◆ Passage given:
[START]
Support for transferring sparse files via scp/sftp correctly?

Ron Frederick ronf at timeheart.net
Sat Apr 5 10:42:03 AEDT 2025


Hi Lionel,

On Apr 4, 2025, at 2:59 PM, Lionel Cons <lionelcons1972 at gmail.com> wrote:
>> Damien pointed out that it's possible to do a reasonable but not perfect sparse file support by memcmp'ing your existing file buffer with a block of zeros and skipping the write if it matches.  OpenBSD's cp(1) does this (look for "skipholes"): https://cvsweb.openbsd.org/cgi-bin/cvsweb/src/bin/cp/utils.c?annotate=HEAD.
> 
> This should not be done. Either a system has SEEK_DATA/SEEK_HOLE,
> Win32 (Windows&ReactOS) FSCTL_QUERY_ALLOCATED_RANGES, or just copy all
> bytes.
> 
> The misunderstanding is that sequences of 0x00 bytes are automatically
> holes. That is not true. Holes represent ranges of "no data", and only
> for backwards compatibility read as 0x00 bytes. Valid data ranges can
> contain long sequences of 0x00 bytes, therefore PLEASE don't invent
> extra holes in sparse files just because they are sequences of 0x00
> bytes.


My current implementation matches what you describe, copying all the ranges marked as containing data regardless of the content. However, I am curious about what the concern would be. From a pure data reading perspective, the data should be identical and the “extra” holes which get created would allow the file to take up less space. Are you saying there are applications that actually make decisions based on the returned ranges from FSCTL_QUERY_ALLOCATED_RANGES (or SEEK_DATA/SEEK_HOLE) and behave differently on “no data” vs. null bytes? How would such code deal with the fact that the filesystem sometimes allocates a data range larger than the requested range of a write?
[END]
◆ Written task 1:
Repeat a portion of the sparse-file message, starting at the words "My current implementation" and stopping after "of a write?".
The records have no connection to the sparse-file message.

◆ Records shown:
[START]
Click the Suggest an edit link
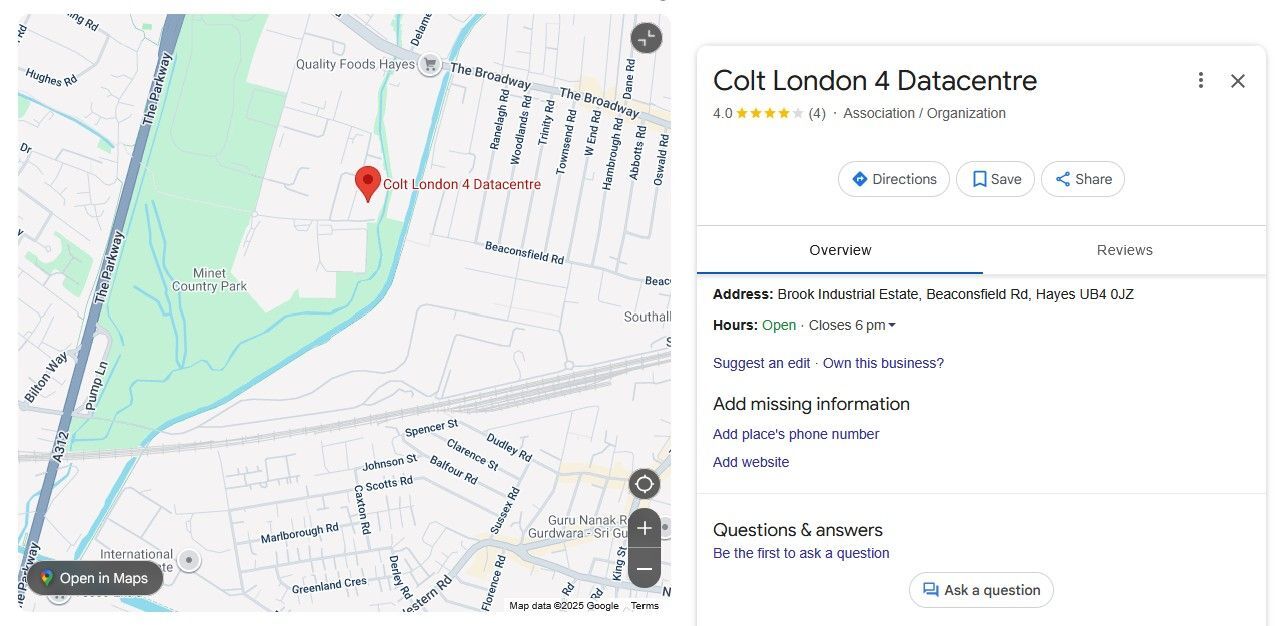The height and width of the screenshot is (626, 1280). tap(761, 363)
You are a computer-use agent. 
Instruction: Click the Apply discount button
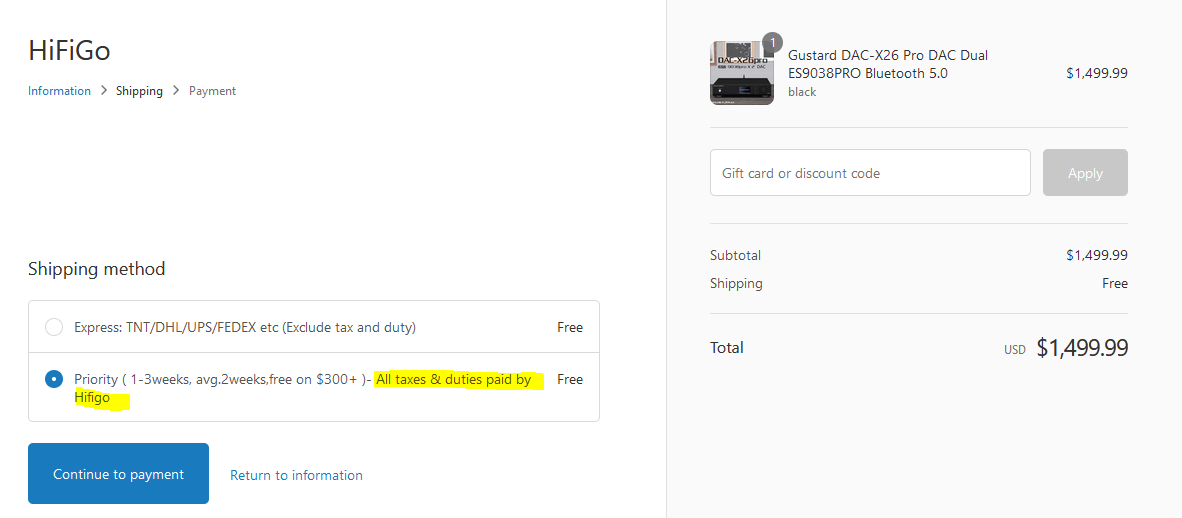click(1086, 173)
[END]
[START]
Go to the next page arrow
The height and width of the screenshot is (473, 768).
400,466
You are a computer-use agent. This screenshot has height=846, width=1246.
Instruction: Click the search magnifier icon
[END]
◆ Written task 2:
In the records, rewrite the lines that begin at the one containing "Click the Suggest an edit link" and end after the one containing "click(1086, 173)", substituting "Report a problem" for "Suggest an edit" and changing nothing else. Give only these lines, and leave out the pictures.

◆ Complete output 1:
My current implementation matches what you describe, copying all the ranges marked as containing data regardless of the content. However, I am curious about what the concern would be. From a pure data reading perspective, the data should be identical and the “extra” holes which get created would allow the file to take up less space. Are you saying there are applications that actually make decisions based on the returned ranges from FSCTL_QUERY_ALLOCATED_RANGES (or SEEK_DATA/SEEK_HOLE) and behave differently on “no data” vs. null bytes? How would such code deal with the fact that the filesystem sometimes allocates a data range larger than the requested range of a write?

◆ Complete output 2:
Click the Report a problem link
The height and width of the screenshot is (626, 1280). tap(761, 363)
You are a computer-use agent. 
Instruction: Click the Apply discount button
click(1086, 173)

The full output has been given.